AA/Séoul (Corée du Sud)/ Alex Jensen
L’agence de presse d’Etat de la Corée du Nord a annoncé, vendredi, qu’un haut responsable du pays se rendra bientôt en Russie, alors que le plus proche allié de Pyongyang, la Chine, s’est récemment engagé à mettre un frein aux ambitions nucléaire de la Corée du Nord.
L’agence de presse Korean Central News a déclaré, vendredi, que le Secrétaire général du Parti des Travailleurs de Corée, Choe Ryong-hae, se rendra en visite à Moscou, capitale de la Russie, «dans le futur proche», sans préciser de date.
Jeudi, lors de l’ouverture du Sommet de l'Asie de l'Est, au Myanmar, le Premier ministre chinois, Li Keqiang, a fait écho aux déclarations, en début de semaine, du président Xi Jinping, en soulignant que son gouvernement s’est engagé à dénucléariser la péninsule coréenne.

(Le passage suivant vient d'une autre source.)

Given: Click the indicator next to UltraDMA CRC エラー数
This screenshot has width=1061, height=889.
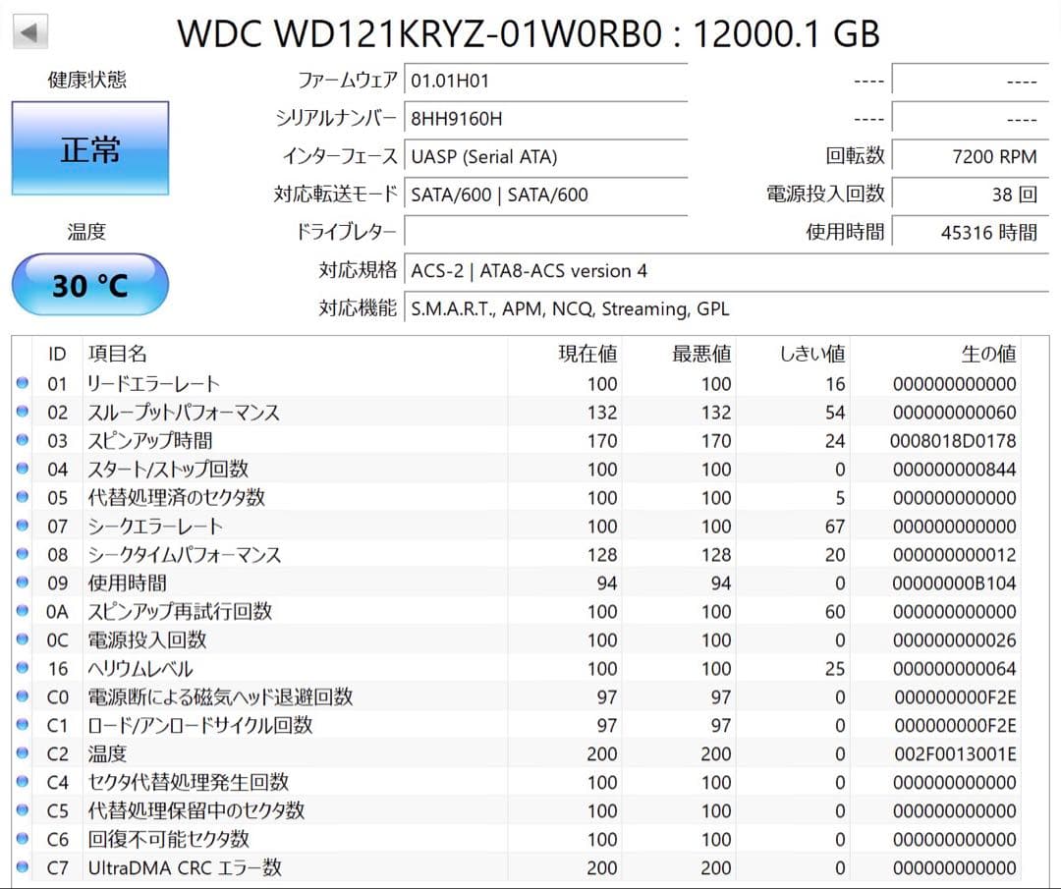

A cette fin, Pékin a plaidé en faveur d’une reprise des pourparlers à six– incluant la Chine, les deux Corée, les Etats-Unis, le Japon et la Russie.
Pyongyang et Moscou ont établi des relations diplomatiques en 1948, mais la chute de l’Union soviétique les avait, par la suite, éloignés.
De récents développements - dont la visite en Corée du Nord, en avril, du vice-Premier ministre russe Yuri Trutnev - suggèrent un réchauffement des liens bilatéraux.
Le ministre nord-coréen des Affaires étrangères, Ri Su-yong, a également rencontré son homologue russe, au début du mois de septembre, tandis que les deux pays cherchent, par ailleurs, à resserrer leurs relations économiques.